How could POSMOs Transport Mode Detection be improved further using publicly available data
Author
Lukas Bieri (bieriluk) & Valentin Hett (hettval1)
Published
June 30, 2023
Abstract
Computational Movement Analysis is a widely researched field that aims to analyse and validate trajectory data to identify correlations, patterns and outliers in movement. GPS point data form an elementary baseline for the analysis of movement patterns in various applications. This project focuses on Transport Mode Detection (TMD) in computational movement analysis using GPS tracking data from the POSMO app. The project uses the POSMO data and implements algorithms in R for data processing, analysis and visualisation using publicly available context data such as public transport networks. The results demonstrate the effectiveness of multi-criteria analysis for TMD even with limited optimisation of the underlying algorithms. The project, while having some limitations in the implementation, presents ideas for further improvements in TMD from POSMO data, including the addition of height modelling, accelerometer data and supervised learning algorithms.
Introduction
Show the code
## 1. Information### 1.1 Project Info#Module: Patterns and Trends HS22#Course: Semester Project#Lecturer: Prof. Dr. Patrick Laube#Assistent Lecturers: Nils Ratnaweera & Dominic Lüönd#Autors: Valentin Hett (hettval1) & Lukas Bieri (bieriluk)#Date: 30.06.2023#Info: Most visualizations have been commented out due buffer overflow, with the expection of the figues in this report.
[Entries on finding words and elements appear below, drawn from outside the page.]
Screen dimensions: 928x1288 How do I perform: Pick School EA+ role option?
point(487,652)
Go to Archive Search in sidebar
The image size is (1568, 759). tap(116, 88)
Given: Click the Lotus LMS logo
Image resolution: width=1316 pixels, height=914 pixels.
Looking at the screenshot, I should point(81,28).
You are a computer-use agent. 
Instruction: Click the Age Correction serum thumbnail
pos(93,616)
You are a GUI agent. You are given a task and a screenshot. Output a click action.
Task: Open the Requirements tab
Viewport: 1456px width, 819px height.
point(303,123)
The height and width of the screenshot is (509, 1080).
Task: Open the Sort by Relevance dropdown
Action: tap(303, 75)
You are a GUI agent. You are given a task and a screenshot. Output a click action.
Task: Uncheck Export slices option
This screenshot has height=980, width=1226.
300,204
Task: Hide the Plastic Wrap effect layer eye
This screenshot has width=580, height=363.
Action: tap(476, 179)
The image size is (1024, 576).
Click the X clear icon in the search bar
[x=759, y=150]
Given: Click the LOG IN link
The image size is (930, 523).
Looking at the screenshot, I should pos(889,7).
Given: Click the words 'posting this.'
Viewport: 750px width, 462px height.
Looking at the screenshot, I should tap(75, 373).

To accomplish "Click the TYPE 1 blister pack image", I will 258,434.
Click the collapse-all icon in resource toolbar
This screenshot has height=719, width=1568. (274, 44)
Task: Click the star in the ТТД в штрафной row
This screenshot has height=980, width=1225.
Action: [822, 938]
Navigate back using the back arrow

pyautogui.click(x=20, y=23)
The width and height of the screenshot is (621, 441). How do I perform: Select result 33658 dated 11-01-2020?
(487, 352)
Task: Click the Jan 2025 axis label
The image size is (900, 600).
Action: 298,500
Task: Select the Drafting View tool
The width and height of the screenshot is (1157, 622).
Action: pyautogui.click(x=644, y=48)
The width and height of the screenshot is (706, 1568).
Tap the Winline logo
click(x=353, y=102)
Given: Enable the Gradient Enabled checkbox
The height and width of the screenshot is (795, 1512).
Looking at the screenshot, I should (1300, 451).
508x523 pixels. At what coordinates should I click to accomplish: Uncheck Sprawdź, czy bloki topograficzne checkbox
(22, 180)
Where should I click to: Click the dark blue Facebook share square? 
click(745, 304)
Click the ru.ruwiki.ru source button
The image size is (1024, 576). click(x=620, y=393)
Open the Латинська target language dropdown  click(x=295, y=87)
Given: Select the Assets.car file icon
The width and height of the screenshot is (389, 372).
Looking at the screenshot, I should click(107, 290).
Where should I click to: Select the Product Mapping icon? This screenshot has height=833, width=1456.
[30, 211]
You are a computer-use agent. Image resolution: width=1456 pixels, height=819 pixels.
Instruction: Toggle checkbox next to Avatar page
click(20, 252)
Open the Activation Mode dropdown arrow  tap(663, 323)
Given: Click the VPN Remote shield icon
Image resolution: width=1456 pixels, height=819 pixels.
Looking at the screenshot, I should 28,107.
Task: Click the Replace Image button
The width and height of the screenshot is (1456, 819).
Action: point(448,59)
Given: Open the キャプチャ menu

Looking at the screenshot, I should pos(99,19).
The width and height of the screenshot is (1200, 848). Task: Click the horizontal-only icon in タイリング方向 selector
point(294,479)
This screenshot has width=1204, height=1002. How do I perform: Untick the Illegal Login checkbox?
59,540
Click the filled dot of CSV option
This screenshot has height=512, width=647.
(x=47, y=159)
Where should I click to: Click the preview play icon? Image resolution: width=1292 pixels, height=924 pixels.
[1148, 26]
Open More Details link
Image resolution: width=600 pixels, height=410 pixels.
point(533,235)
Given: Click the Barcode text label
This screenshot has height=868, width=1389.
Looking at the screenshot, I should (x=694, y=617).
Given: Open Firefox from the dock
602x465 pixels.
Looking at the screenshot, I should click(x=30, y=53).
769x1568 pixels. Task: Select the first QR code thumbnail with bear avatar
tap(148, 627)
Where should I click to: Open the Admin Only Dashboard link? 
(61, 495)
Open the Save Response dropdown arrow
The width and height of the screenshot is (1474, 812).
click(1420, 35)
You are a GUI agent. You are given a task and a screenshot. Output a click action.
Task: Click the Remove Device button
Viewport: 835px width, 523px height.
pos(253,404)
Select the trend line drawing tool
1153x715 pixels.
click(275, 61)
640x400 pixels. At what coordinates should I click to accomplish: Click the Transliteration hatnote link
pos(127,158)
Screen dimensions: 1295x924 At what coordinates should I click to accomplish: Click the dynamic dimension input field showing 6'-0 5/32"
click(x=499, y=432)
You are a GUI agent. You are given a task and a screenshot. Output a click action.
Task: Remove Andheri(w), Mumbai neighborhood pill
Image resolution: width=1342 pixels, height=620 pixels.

Computational Movement Analysis is a widely researched field that uses algorithms and visual techniques to analyze and validate trajectory data to detect relationships, patterns and outliers in movement. However, current visualization systems predominantly target multilevel applications and macro-level results. A key component of mobility data processing is map matching, which involves matching GPS points to corresponding road network links to create accurate vehicle trajectories (Cai et al., 2018). GPS tracking is becoming more and more important in Movement Analysis. Platforms like Google Maps and other portals uses GPS to track routes, locations and other records. One major limitation of GPS however, is that it only can record positions and cannot provide context or semantics (Van der Spek et al., 2009). Even apps with support functions, where people are asked to fill in a movement protocol, this data is often incomplete due to laziness or forgotten memories (Sadeghian et al., 2022).
The tracking app POSMO is a mobility data platform for capturing and managing all types of traffic and analyzing and visualizing how people use space. Students at ZHAW in the module “patterns and trends in environmental data” tracked their movement for several month using POSMO and analyzed their data using Computational Movement Analysis in R. These assignments relate primarily to the semester project, which involves spatial data analysis. POSMO has already implemented algorithms to determines the transport modes (TM) for recorded trajectories and reproduces them as routes. Like any GPS recording, there is noise and variability, which can lead to incorrect conclusions. Accurate Transport Mode Detection (TMD) is necessary for many movement analysis tasks, for example, for health assesments from running or cycling, various applications use GPS recordings. Accurate TMD can also be used to improve public transport planning or to compute the most efficient and fuel-saving routes by car. The introduction of context maps into a system can already cause an improvement. There are many different approaches to TMD to be found in literature review. (Sadeghian et al., 2022) showed that accurate TMD was possible using a combination of unsupervised and supervised leaning algorithms with a spatial multi criteria analysis.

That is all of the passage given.